Objective:
Can you find each line in the listing below that contains the word "size" and copy those lines out?

Information shown:
## begin
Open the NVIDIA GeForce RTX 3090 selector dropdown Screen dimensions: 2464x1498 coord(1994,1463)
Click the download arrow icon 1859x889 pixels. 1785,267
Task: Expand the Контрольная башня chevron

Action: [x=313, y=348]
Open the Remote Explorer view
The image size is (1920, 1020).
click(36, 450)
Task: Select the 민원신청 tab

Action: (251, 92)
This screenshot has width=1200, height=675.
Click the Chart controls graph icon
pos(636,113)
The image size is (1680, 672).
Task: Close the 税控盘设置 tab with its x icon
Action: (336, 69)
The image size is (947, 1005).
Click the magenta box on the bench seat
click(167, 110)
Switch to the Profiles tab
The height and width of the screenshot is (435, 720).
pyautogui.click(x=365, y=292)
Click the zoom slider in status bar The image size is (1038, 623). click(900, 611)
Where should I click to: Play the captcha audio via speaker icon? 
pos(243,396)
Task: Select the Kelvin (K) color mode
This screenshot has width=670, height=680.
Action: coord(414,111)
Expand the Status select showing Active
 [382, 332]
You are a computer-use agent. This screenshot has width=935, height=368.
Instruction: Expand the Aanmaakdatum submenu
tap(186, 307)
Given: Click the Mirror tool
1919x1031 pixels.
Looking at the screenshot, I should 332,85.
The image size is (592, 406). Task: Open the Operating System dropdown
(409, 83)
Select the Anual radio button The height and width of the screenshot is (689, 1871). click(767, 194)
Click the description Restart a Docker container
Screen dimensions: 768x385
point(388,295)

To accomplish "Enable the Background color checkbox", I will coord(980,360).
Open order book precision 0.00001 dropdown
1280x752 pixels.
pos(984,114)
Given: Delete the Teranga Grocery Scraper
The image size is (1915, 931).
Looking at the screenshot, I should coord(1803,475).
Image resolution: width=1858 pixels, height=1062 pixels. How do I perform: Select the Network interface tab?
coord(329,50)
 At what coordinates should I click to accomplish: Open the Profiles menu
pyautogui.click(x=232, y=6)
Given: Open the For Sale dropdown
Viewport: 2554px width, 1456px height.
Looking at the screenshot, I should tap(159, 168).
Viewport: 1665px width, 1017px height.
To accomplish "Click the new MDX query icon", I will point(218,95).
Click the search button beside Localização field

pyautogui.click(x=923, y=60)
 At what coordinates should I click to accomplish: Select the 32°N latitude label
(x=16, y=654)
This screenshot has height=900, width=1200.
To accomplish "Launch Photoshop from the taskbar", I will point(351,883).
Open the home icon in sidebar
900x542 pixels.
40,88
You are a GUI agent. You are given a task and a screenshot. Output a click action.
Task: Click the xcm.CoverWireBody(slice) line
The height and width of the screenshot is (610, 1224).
## end
Worked solution:
The image size is (1920, 1020).
The image size is (1680, 672).
The image size is (947, 1005).
Click the zoom slider in status bar The image size is (1038, 623). click(900, 611)
The image size is (592, 406). Task: Open the Operating System dropdown
The image size is (1915, 931).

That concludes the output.